WHAT IS BEING ASKED | Locate the word "each" in the material, then show every line that holds it.

AVAILABLE RECORDS |
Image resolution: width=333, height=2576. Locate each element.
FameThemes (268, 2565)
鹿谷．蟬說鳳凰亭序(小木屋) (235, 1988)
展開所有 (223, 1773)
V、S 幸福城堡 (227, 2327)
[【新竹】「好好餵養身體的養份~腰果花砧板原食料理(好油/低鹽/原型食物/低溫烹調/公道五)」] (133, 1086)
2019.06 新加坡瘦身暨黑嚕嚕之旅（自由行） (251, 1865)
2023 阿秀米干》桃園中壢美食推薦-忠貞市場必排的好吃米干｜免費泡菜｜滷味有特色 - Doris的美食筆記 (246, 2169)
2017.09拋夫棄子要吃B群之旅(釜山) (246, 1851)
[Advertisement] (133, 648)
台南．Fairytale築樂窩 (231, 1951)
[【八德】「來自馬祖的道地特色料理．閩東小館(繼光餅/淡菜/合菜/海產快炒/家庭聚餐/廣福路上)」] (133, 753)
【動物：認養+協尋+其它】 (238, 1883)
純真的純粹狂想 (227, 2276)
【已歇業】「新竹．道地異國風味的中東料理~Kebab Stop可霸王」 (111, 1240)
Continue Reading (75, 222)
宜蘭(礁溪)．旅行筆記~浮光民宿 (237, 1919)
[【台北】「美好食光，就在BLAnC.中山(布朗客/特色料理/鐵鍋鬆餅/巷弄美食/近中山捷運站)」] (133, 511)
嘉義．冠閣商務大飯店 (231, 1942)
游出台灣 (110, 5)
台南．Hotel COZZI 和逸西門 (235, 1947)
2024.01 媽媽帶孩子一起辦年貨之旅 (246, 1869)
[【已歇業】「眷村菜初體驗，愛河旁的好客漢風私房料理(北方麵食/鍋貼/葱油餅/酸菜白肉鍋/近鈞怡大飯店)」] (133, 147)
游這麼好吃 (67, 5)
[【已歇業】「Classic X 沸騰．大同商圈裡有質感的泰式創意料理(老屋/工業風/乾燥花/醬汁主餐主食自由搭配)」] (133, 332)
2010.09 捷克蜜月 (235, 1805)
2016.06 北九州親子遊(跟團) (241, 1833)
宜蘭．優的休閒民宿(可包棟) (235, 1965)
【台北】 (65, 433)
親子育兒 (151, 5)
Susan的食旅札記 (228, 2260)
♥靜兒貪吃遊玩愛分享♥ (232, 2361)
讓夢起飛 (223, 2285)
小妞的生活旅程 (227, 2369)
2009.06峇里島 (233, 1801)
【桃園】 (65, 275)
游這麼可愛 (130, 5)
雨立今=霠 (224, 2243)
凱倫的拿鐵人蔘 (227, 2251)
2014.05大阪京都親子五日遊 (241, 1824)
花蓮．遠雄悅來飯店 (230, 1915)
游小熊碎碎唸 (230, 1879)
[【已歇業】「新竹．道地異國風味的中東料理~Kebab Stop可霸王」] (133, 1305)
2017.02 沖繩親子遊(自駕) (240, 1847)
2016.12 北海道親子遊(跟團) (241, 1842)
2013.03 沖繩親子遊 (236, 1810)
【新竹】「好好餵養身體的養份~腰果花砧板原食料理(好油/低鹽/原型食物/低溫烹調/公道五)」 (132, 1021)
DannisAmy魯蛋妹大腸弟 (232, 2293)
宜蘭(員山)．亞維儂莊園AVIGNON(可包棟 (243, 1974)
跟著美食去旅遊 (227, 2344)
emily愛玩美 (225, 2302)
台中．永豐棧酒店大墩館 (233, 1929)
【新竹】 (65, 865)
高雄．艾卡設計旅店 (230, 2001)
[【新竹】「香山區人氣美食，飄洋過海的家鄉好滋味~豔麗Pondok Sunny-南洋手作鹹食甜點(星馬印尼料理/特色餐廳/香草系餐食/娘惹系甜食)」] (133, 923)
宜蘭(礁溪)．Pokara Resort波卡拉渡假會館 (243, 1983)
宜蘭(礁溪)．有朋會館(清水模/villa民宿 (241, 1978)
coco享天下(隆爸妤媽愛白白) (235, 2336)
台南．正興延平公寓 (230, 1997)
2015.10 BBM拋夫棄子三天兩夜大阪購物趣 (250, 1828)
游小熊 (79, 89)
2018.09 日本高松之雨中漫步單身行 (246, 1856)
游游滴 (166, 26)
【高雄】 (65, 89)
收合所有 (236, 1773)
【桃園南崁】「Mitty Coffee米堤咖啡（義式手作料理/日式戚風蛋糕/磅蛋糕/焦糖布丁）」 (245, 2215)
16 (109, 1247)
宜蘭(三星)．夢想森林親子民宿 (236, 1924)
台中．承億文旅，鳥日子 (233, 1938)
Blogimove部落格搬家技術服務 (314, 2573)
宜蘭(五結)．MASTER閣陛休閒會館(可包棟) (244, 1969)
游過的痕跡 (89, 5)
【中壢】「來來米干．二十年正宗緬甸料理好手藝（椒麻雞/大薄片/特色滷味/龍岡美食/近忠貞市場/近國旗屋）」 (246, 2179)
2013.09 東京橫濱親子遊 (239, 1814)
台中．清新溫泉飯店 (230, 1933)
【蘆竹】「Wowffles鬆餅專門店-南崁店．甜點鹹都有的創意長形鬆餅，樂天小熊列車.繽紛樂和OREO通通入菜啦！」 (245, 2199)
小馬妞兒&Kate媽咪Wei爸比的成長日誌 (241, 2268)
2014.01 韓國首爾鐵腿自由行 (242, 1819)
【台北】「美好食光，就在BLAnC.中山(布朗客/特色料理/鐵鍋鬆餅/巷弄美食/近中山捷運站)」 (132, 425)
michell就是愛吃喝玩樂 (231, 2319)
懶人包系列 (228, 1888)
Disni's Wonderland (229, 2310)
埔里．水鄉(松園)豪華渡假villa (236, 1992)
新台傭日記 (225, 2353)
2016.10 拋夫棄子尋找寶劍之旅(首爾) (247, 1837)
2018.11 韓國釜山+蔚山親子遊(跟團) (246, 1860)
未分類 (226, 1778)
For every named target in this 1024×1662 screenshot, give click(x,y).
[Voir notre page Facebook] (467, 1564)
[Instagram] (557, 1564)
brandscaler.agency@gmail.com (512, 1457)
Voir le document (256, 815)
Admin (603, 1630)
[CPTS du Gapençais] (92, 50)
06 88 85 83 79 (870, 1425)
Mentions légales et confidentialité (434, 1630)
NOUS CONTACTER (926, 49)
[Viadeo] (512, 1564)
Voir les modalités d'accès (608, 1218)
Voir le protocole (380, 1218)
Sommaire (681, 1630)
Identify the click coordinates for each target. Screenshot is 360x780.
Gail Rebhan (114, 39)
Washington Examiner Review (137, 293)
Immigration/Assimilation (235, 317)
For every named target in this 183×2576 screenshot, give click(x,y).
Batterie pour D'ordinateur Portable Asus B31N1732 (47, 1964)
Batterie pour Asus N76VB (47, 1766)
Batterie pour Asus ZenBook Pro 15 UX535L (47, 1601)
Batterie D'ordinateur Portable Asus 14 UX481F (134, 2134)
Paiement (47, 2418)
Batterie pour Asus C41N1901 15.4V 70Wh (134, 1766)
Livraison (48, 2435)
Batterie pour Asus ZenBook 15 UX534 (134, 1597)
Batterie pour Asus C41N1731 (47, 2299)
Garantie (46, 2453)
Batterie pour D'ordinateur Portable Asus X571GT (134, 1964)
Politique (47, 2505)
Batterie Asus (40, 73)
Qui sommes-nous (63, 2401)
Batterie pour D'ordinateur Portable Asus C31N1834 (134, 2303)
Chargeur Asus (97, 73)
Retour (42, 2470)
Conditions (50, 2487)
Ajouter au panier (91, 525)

YOUR RESPONSE |
Image resolution: width=333, height=2576. Locate each element.
Identify the click coordinates for each target. Screenshot is 360x780.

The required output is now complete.